![alt text](Logo_Capgemini-1.jpg)

# <center> PySpark MINI-PROJECT </center>


---


---

---

### <center> Code:</center>

---

1. *Set the pyspark environment variables*

In [1]:
import os
import sys
os.environ['SPARK_HOME'] = r"C:\spark"
os.environ['HADOOP_HOME'] = r"C:\hadoop"
os.environ['PYSPARK_DRIVER_PYTHON'] = 'jupyter'
os.environ['PYSPARK_DRIVER_PYTHON_OPTS'] = 'lab'
os.environ['PYSPARK_PYTHON'] = sys.executable
os.environ['PYSPARK_DRIVER_PYTHON'] = sys.executable

2. *Import Libraries*

In [2]:
from pyspark.sql import SparkSession
from pyspark.sql.functions import col, avg
from pyspark.sql.functions import year, quarter, month, dayofweek, to_date, monotonically_increasing_id, date_format

3. *Session Created*

In [3]:
spark = SparkSession.builder \
    .appName("Statistical Analysis of Campus Recuritment") \
    .config("spark.sql.legacy.timeParserPolicy", "LEGACY") \
    .getOrCreate()


4. *Load the CSV data into DataFrames*

In [None]:
# Load CSV Files
campus_company_df = spark.read.csv(r"C:\MINI-PROJECT\Campus_Source1_Company.csv", header=True, inferSchema=True)
campus_college_df = spark.read.csv(r"C:\MINI-PROJECT\Campus_Source2_College.csv", header=True, inferSchema=True)

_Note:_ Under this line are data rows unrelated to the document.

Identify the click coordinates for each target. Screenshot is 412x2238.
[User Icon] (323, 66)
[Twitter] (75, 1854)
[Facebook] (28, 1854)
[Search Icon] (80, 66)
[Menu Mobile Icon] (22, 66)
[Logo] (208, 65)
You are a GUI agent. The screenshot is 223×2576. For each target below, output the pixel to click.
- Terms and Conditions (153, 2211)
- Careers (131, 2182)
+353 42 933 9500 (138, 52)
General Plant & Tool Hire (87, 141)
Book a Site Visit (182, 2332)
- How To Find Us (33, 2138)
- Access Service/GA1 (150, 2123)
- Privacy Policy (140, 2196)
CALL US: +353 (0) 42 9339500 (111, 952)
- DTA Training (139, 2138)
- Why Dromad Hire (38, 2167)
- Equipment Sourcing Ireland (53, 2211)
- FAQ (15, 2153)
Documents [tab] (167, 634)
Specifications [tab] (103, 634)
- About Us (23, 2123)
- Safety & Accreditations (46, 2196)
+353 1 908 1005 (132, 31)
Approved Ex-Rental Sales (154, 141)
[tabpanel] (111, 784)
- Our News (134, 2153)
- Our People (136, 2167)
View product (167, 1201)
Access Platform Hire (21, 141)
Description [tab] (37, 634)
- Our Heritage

# Fill the NULL data with 0 for computation (if needed)
campus_company_df.na.fill(0)
campus_college_df.na.fill(0)

DataFrame[date_key: int, full_date: string, day_of_week: int, day_num_in_month: int, day_num_overall: int, day_name: string, day_abbrev: string, weekday_flag: string, week_num_in_year: int, week_num_overall: int, week_begin_date: string, week_begin_date_key: int, fb_month: int, month_num_overall: int, month_name: string, month_abbrev: string, quarter: int, fb_year: int, yearmo: int, fiscal_month: int, fiscal_quarter: int, fiscal_year: int, last_day_in_month_flag: string, same_day_year_ago_date: string]

In [None]:
# Adjust format if needed
campus_company_df = campus_company_df.withColumn("Date", to_date("Date", "dd-MMM-yy")) 
#campus_company_df.show()
campus_college_df = campus_college_df.withColumn("Date", to_date("Date", "dd-MMM-yy"))  # Adjust format if needed
#campus_college_df.show()

5. *Create Dimension Tables from Data Loaded into DataFrames*

- *Table 1: College Dimension Table*

In [6]:
# Create College dimension table
college_df = campus_college_df.select(
    "College_Name",
    "Location"
).distinct()

# Adding College_ID column name to the College Dimension Table
college_df = college_df.withColumn("College_ID", monotonically_increasing_id()+10000)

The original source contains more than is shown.